Health Insurance and Mortality

Tuesday, June 12, 2018: 10:00 AM
Salon V - Garden Level (Emory Conference Center Hotel)

Presenter: Alex Hollingsworth

Discussant: Sarah Miller


Using microdata on death certificates from 1999-2015, we examine whether the Medicaid insurance expansion in 2014 had a statistically detectable effect on mortality. We use a "differences in differences" (DiD) study design that compares trends in mortality in Medicaid expansion states relative to non-expansion states, after versus before Medicaid expansion. We study deaths from a broad set of healthcare amenable causes, as well as specific major healthcare-amenable causes of death (cancer, heart disease, diabetes, respiratory disease), for persons under age 65. We also use a triple-difference specification, for which the third difference is deaths at ages 55-64 (hence affected by Medicaid expansion) to death at ages 65-74 (hence already Medicare insured). We also assess whether county-level decreases in uninsurance from before to after Medicaid expansion predict mortality, based on the any effects are more likely for counties with larger drops in uninsurance rates. Alternatively, we substitute baseline 2013 county uninsurance rates for the change in uninsurance rates. We also study treatment effects for subsamples stratified on gender, race, ethnicity, and education. We do not find evidence of significant reductions in healthcare-amenable mortality following Medicaid expansion. While we find statistically significant results in some DiD specifications, most of these vanish in the triple difference specification; the DiD results thus appear to reflect non-parallel trends between expansion and control states, that are due to causes other than Medicaid treated. We then use simulation methods to investigate the power of our research design to detect plausible effect sizes. We conclude that even a national-scale DiD study, with microdata on all deaths, is severely underpowered.
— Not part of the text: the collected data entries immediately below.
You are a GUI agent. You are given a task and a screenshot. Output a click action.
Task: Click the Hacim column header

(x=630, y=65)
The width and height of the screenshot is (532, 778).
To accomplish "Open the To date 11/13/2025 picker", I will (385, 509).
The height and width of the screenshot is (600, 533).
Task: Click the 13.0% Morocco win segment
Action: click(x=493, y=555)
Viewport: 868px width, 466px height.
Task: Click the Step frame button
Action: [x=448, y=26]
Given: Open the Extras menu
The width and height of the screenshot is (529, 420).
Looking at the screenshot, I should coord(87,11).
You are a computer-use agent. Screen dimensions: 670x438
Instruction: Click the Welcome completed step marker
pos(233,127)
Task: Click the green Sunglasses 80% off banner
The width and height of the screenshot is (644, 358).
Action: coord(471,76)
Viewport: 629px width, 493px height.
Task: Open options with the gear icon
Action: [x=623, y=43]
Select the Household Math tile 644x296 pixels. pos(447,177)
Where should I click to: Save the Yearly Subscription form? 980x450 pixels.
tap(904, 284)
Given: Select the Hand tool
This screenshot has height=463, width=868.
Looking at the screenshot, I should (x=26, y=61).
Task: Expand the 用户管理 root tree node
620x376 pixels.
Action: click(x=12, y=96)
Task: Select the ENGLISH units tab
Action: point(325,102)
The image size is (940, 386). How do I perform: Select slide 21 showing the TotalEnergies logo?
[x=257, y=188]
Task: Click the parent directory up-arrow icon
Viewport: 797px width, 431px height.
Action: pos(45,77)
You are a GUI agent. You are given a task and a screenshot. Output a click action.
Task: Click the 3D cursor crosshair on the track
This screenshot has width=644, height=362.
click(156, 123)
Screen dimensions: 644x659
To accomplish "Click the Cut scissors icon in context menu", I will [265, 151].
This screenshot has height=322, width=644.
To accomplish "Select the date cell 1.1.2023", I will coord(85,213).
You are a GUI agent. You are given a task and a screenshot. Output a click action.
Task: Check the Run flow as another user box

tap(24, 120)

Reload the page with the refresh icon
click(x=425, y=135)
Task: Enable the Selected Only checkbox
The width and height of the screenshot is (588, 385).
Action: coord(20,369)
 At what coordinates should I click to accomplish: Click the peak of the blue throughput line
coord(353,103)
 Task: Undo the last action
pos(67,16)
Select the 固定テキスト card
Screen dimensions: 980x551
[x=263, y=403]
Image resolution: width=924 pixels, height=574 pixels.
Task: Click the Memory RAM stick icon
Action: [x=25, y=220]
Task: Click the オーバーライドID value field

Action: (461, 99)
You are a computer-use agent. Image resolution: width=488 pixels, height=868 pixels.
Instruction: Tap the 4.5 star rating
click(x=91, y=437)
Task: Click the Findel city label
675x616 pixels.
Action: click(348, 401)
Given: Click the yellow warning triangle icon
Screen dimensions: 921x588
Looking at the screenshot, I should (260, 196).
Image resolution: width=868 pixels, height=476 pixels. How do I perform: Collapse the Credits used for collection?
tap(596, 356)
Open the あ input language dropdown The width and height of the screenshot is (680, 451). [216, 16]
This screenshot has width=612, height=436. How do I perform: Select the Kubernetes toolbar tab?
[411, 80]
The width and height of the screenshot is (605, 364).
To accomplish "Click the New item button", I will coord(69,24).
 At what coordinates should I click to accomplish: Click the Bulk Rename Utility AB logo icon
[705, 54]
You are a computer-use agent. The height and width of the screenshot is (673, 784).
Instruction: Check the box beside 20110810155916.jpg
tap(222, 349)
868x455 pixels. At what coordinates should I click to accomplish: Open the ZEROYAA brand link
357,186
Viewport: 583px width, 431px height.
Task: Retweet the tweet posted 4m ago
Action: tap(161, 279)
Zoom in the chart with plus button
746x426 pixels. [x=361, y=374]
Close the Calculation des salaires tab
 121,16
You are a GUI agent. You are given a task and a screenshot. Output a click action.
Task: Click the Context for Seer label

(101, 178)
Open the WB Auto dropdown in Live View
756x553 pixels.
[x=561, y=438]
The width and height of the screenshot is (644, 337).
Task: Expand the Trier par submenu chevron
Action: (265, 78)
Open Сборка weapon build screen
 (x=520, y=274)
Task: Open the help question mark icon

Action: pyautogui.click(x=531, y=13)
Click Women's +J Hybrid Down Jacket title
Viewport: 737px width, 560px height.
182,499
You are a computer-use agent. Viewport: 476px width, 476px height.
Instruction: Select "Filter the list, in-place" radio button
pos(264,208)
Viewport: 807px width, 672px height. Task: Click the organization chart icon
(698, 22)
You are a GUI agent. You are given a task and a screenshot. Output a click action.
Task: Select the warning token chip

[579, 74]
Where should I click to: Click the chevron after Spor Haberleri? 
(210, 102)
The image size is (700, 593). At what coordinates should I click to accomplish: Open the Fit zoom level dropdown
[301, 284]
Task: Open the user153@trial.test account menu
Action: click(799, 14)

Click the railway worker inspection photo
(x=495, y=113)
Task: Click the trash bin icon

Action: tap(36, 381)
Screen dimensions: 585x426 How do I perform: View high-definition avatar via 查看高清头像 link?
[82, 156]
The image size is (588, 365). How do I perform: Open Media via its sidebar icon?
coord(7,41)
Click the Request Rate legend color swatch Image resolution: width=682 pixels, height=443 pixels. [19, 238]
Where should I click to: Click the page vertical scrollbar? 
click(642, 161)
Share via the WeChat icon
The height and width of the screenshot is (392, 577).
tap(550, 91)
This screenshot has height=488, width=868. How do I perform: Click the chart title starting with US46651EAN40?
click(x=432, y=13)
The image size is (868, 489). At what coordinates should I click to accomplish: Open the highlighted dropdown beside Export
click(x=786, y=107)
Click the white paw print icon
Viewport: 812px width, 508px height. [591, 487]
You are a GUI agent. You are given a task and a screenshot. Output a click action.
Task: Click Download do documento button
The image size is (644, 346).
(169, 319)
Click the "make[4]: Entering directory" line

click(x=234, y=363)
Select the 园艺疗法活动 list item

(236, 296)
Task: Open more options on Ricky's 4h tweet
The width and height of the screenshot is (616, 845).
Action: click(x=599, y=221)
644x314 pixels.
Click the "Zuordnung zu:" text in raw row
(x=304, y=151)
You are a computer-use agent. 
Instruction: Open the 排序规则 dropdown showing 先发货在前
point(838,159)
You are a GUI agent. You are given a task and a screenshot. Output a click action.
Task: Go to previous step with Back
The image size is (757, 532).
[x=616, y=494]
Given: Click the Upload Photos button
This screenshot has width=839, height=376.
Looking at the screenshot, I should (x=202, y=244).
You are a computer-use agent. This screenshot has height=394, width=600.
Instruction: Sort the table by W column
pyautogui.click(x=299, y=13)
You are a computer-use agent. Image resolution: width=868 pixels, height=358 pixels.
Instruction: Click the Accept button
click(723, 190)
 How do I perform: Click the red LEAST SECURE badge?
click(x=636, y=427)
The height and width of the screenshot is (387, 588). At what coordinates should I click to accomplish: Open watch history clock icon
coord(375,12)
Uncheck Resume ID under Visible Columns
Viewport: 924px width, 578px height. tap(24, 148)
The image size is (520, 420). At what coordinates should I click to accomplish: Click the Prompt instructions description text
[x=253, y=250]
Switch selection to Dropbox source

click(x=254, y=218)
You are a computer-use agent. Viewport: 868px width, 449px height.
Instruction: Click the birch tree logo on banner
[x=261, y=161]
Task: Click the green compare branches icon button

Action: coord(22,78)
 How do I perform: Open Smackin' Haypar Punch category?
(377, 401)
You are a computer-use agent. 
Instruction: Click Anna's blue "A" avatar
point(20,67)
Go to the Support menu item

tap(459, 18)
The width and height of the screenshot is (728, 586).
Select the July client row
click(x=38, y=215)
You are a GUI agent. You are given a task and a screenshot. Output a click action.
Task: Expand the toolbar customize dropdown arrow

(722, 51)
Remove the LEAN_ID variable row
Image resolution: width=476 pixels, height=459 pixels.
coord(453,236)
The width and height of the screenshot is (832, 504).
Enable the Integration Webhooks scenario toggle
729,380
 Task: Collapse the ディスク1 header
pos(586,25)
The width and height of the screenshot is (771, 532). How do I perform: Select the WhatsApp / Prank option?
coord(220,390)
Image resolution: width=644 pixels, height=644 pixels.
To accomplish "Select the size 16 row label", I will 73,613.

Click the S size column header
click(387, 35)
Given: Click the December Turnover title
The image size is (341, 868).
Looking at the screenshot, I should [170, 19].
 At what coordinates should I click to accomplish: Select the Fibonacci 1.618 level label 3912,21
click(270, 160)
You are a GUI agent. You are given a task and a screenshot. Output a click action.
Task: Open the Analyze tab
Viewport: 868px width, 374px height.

Effects that are large enough to be detectable with reasonable power are implausibly large. Put differently, the confidence intervals around our estimates do not rule out fairly large effects. We conclude that it would be extremely challenging for a study, relying on death certificate data with mortality as the outcome, to have sufficient power to enable detecting effects of Medicaid expansion on population mortality.